What the Internet of Things will look like 10 years from now

I was asked recently where do you see the Internet of Things in 10 years?

It is a cool question to think about, and to frame it properly it helps to think back to what the world was like 10 years ago, and how far we have come since then.
iPhone launch 2007

Ten years ago, in 2007 Apple launched the iPhone. This was the first real smartphone, and it changed completely how we interact with information.

And if you think back to that first iPhone with its 2.5G connectivity, no front facing camera, 3.5 inch diagonal 163ppi screen and compare it to today’s iPhones, that is the level of change we are talking about in 10 years.

In 2027 the term Internet of Things will be redundant. In the same way that we no longer say, “Internet connected smartphone”, or “Interactive website” because the connectedness and interactivity are now a given, in 10 years time all the things will be connected and so the term Internet of Things will be superfluous.

Having said that, while the term may have become meaningless, that is only because the technologies will be pervasive, and that will change everything.

With significant progress in low cost connectivity, sensors, cloud-based services, and analytics, in 10 years we will see:

  • Connected Agriculture move to vertical and in-vitro food production, which will see higher yields from crops, lower inputs required to produce them including a significantly reduced land footprint, and the return of unused farmland to increase biodiversity and carbon sequestration (in forests)
  • Connected Transportation will enable tremendous efficiencies, and a major increase in safety as we transition to predictive maintenance of transportation fleets, as vehicles become autonomous and have vehicle-to-vehicle communication protocols as the norm, and as insurance premiums start to favour autonomous driving modes (Tesla cars have 40% fewer crashes when in Autopilot mode according to the NHTSA)
  • Connected Healthcare will move from the current reactive model to a more predictive healthcare, with sensors alerting of irregularities before any significant incident occurs, and the possibility to schedule and 3D print “spare parts”
  • Connected Manufacturing will enable the transition to manufacturing as a service, distributed manufacturing (3D printing) and make mass customisation with batch sizes of one very much the norm
  • Connected Energy with the sources of demand able to ‘listen’ to supply signals from generators, will facilitate moving to a system of demand more closely matching supply (with cheaper storage, low carbon generation, and end-to-end connectivity). This will stabilise the the grid and eliminate the fluctuations introduced by increasing the percentage of variable generators (solar, wind) in the system thereby reducing electricity generation’s carbon footprint
  • Human computer interfaces will migrate from today’s text-based and touch based systems towards Augmented and Mixed Reality (AR and MR) systems, with voice and gesture enabled UIs
  • And finally, we will see the rise of vast Business Networks. These networks will act like automated B2B marketplaces, facilitating information sharing amongst partners, empowering workers with greater contextual knowledge, and augmenting business processes with enhanced information

Many other aspects of our lives will be greatly improved (I’ve not mentioned improvement to logistics and supply chains with complete track and traceability all the way through the supply chain as a given, for example).
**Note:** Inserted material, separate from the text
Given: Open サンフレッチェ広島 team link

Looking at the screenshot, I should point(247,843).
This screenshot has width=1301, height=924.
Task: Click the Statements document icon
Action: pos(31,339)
We are only at the start of our IoT journey. In 2007 when the smartphone was starting out the incredible advances we’ve seen as a consequence (i.e Apple’s open sourced ResearchKit being used to monitor the health of pregnant women) weren’t obvious, but they have happened. With the increasing pace of innovation, falling prices for components, and amazing network effects from the connected Internet of Things, the future looks very bright, even if we no longer use the term Internet of Things.